Reading text:
Re: Consumer questions

2015-01-17 Thread Joe Stein
You can replay the messages with the high level consumer you can even
start at whatever position you want.

Prior to your consumers starting call

ZkUtils.maybeDeletePath(zkClientConnection, /consumers/ + groupId)

make sure you have in your consumer properties

auto.offset.reset=smallest

This way you start at the beginning of the stream once the offsets are gone.

If you have many consumers process launching within your group you might
want to have a barrier (
http://zookeeper.apache.org/doc/r3.4.6/recipes.html#sc_recipes_eventHandles)
so that only one of your launching consumer process does this... if you
have only one process or have the ability to-do the operation
administratively then no need.

You can even trigger this to happen while they are all running...more code
to write but 100% doable (and works well if you do it right) have them
watch a node, get the notification, stop what they are doing, barrier,
delete path (or change the value of the offset so you can start wherever
you want), start again...

Data provided:
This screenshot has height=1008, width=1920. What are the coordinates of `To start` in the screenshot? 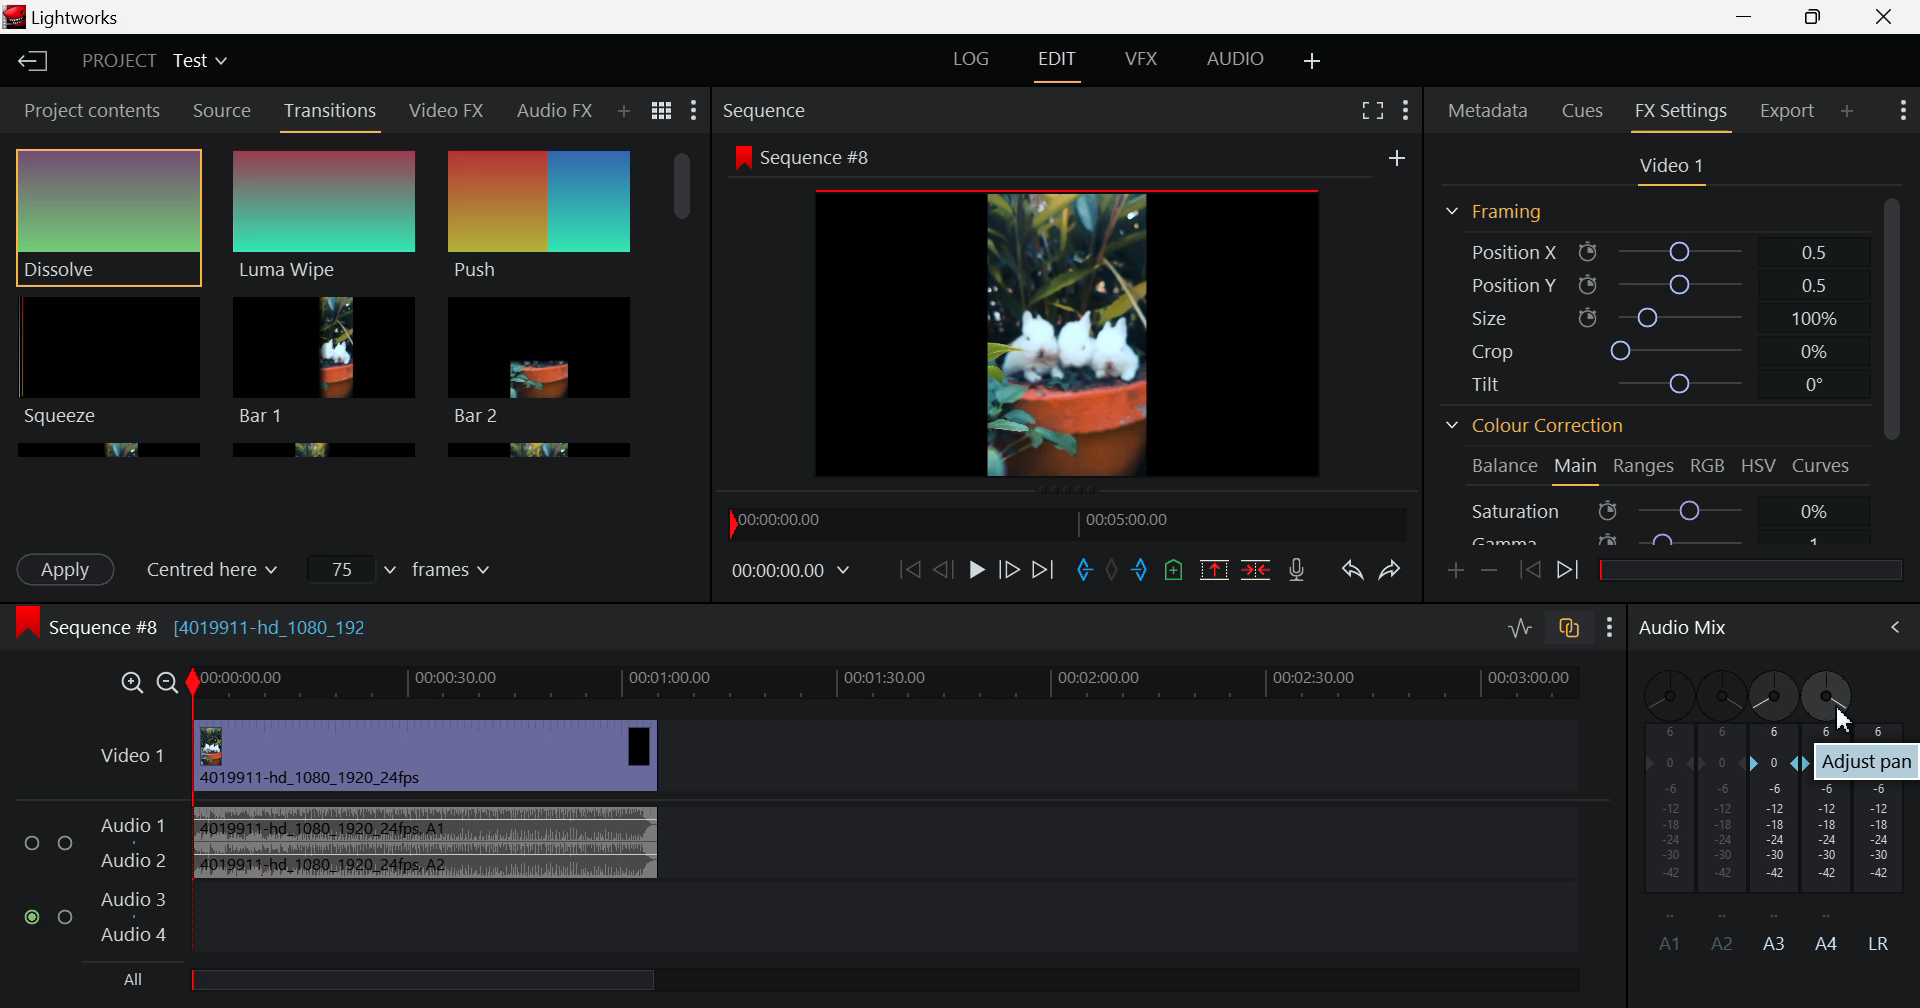 It's located at (908, 570).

What you should do:
Reproduce word for word the passage of the Kafka consumer post above, from "so that only" up to and including "want), start again...".

The reply:
so that only one of your launching consumer process does this... if you
have only one process or have the ability to-do the operation
administratively then no need.

You can even trigger this to happen while they are all running...more code
to write but 100% doable (and works well if you do it right) have them
watch a node, get the notification, stop what they are doing, barrier,
delete path (or change the value of the offset so you can start wherever
you want), start again...